# (nachwuchs) Designer gesucht / Spieleprojekt - kein Stellenangebot



## skee (3. Dezember 2007)

Hallo,

Ich bin in den letzten Wochen etwas in das Thema Spieleentwicklung engestiegen, da es mich sehr interessiert. 
Bis jetzt bin ich aber über kleinere Flashgames, Browsergames und verschieden Spiele-SDKs nicht hinausgekommen.
Ein Hauptgrund dafür ist, dass ich ziemliche Probleme habe, meine Ideen grafisch umzusetzen und darunter leidet mit der Zeit auch die Motivation.

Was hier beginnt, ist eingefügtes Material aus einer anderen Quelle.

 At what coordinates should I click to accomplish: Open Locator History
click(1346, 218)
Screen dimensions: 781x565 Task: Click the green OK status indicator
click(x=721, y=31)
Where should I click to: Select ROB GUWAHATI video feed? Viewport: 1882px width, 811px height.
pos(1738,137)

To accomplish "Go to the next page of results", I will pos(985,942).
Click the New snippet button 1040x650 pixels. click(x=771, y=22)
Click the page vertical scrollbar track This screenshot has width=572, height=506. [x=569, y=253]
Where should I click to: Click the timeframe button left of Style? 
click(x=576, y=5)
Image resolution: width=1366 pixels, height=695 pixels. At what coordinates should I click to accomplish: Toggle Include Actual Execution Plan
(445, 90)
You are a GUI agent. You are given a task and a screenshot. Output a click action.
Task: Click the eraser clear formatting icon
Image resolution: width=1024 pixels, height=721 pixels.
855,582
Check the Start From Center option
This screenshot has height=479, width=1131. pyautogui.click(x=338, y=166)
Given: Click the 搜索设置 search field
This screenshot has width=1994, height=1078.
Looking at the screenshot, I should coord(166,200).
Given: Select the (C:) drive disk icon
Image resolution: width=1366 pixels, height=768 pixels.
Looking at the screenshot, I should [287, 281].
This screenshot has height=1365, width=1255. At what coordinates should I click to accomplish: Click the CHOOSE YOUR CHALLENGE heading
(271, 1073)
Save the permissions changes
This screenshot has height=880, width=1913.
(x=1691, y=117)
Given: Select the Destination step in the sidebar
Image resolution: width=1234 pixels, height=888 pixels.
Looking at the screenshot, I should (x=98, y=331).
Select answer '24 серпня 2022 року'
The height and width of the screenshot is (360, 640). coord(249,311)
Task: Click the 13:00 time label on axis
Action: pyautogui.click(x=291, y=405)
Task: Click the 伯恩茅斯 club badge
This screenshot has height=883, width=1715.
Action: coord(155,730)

Jetzt suche ich auf diesem Weg einen Menschen, der ein gewisses Talent für die Erstellung von Grafiken besitzt und auch Lust/Zeit hat, an solchen Projekten mitzumachen.
Ich suche jetzt auch nicht unbedingt, einen perfekten Designer, sondern einfach jemanden, der zumindest nicht so unbegabt ist wie ich.

Das Ganze soll zwar eher als Spielwiese dienen, um Kenntnisse im Programmieren/Designen zu verbessern, aber trotzdem habe ich schon den Anspruch, einmal gestartete Projekte, vernünftig und im Rahmen der Möglichkeiten fertigzustellen.

Aktuell würde ich die Technologien Photoshop,3DSMax und Flash bevorzugen um etwas auf die Beine zu stellen, bin aber für alle Vorschläge offen.

Skee


----------